Finding dense and well-shaped convex clusters in 2-dimensional point sets
Summary
We address the problem of computing a convex region with bounded area and diameter, enclosing the maximum number of points from a planar point set P.
This problem originated from previous work on an automatic pipeline for computing the mitotic count (MC) from histological images. The MC counts mitotic cells within a specific region and serves as a key indicator for determining cancer patient risk levels and treatment regimes. In this context, mitotic cells appear as points in a plane, and we need to identify the optimal mitotic hotspot region - a convex region that is not too elongated (bounded diameter), has a bounded area and contains the maximum number of points.
We developed a novel dynamic programming algorithm, the Area-Diameter (AD) algorithm, which solves this problem in O(n^6k) time and O(n^3k) space, where n is the size of P and k is the maximum number of enclosed points. To the best of our knowledge, this is the first polynomial time and exact algorithm to solve this problem.
We implemented the AD algorithm and an existing Area-only (A) algorithm that performs the same task without the diameter constraint in O(n^3k) time and O(n^2k) space. We experimentally compared their performance and solutions for three types of point sets: uniformly distributed sets with increasing size, normally distributed sets with increasing standard deviation and real-world medical data. For the AD algorithm, we test different diameters.

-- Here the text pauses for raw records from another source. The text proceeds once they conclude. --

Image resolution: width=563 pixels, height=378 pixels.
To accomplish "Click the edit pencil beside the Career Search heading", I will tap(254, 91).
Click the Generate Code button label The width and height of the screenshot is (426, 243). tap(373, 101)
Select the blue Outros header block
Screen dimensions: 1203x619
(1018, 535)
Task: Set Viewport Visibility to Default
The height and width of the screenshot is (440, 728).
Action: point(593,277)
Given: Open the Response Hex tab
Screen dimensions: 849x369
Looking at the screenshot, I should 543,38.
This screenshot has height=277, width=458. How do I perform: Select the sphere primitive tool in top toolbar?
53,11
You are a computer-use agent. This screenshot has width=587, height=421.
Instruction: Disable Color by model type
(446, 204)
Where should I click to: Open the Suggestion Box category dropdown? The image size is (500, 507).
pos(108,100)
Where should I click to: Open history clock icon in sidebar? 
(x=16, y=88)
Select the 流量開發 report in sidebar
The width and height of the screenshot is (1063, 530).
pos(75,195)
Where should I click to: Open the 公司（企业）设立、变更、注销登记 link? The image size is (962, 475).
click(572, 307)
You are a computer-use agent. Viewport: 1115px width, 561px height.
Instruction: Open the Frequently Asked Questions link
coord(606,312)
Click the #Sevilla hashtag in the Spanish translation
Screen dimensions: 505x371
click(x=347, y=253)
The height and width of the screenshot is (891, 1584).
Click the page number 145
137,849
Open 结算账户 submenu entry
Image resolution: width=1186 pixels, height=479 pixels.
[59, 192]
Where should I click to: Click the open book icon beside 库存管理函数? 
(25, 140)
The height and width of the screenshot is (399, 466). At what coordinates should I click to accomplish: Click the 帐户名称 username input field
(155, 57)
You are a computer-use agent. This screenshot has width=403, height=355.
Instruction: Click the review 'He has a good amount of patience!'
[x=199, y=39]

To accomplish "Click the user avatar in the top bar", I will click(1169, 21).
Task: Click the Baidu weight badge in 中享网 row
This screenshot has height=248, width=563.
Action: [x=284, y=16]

Our results show that despite the higher worst-case complexity of the AD algorithm, the bound on the diameter enables significant pruning that often makes our algorithm practically faster than the A algorithm for moderately dense point sets. The performance of the A algorithm does not change with different point set distributions, but the solutions tend to be too elongated and beyond acceptable limits for medical applications. Finally, we show that our algorithm can process real-world medical datasets in a reasonable time, delivering exact solutions that are better - in terms of the number of enclosed points - than those found by existing methods.